Drama in the Air, also known as Tragedy in Mid-Air, is a 1904 French silent short film directed by Gaston Velle and distributed in France by Pathé Frères. The original French title is Un drame dans les airs. It is loosely based on the novel A Drama in the Air by Jules Verne.

==Plot==
A gas balloon with two passengers lifts up in front of a large crowd of people. A close-up of the balloon's basket shows the aeronauts saluting and observing through a telescope the city of Paris, some boats and a rocky shore. Suddenly a storm breaks out, a flash of lightning sets fire to the balloon which falls into the sea. The passengers clinging to the basket are rescued by a man in a rowing boat.

==Distribution==
Un drame dans les airs was distributed by Pathé Frères in 1904 in France, Italy and, under the title Drama in the Air, in the United States, where it was also distributed by the Kleine Optical Company, the Edison Manufacturing Company, and the Lubin Manufacturing Company. The film was also distributed in the United Kingdom under the title Tragedy in Mid-Air.

==Analysis==
The programme for the Première of the film in Verdun on 27 August 1904 indicated as follows the titles of the 8 scenes: 1. Ballasting the Balloon. 2. The Departure. 3. In the air. 4. What is seen from the basket. 5. Terrible storm. 6. Lightning ignites the gas in the balloon. 7. Terrible fall of the aeronauts on the open sea. 8. The rescue.
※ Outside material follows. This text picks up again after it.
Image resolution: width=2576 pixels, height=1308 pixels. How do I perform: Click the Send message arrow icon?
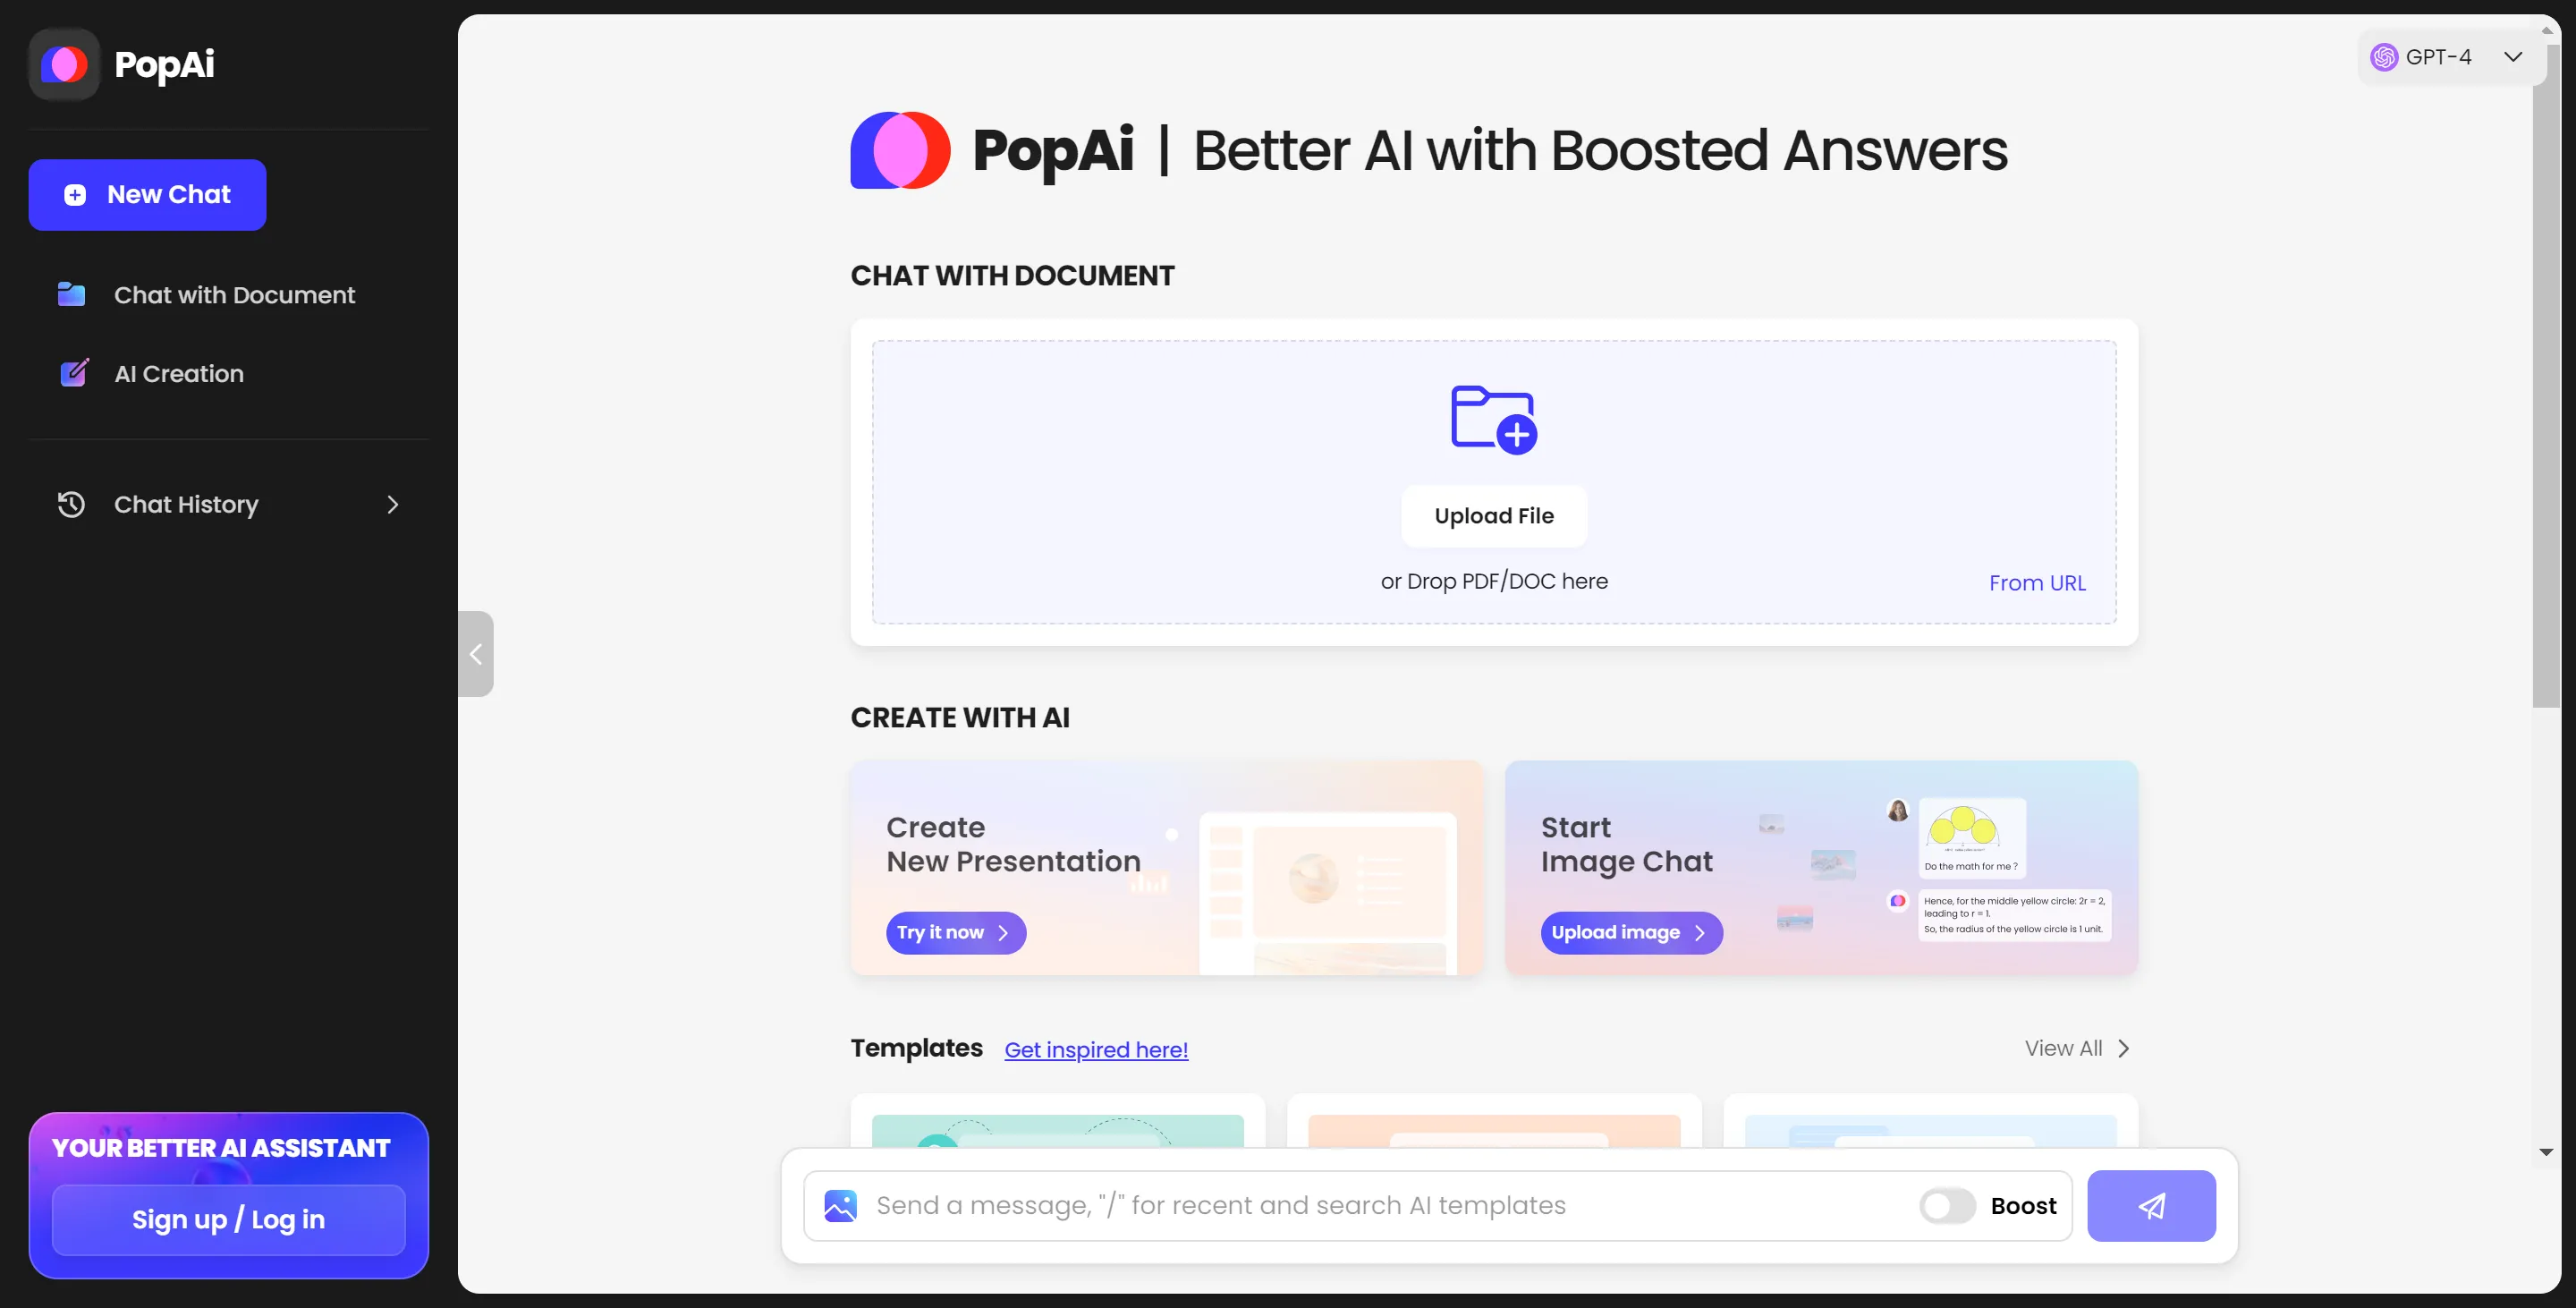point(2151,1206)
Scenes 1 and 2 were shot on location and showed the real preparation and flight of a gas balloon. Scenes 3 and 4 alternated a studio shot of the balloon's basket in front of a painted backdrop figuring clouds with two men onboard looking through a telescope, and point of view iris shots showing what the aeronauts were watching: a panning shot of a city seen from a high point, a shot taken from a boat showing other boats on the sea and a shot of a rocky shore. Scene 5 consist of a studio shot of a balloon model in front of a panning background of clouds with added effects figuring rain and lightning. From 1:52, when the lightning hits the balloon, the film is hand coloured with the Pathécolor stencil process to show the balloon catching fire and exploding before falling. Scenes 6 and 7 consist of one shot filmed on location on a body of water and tinted blue.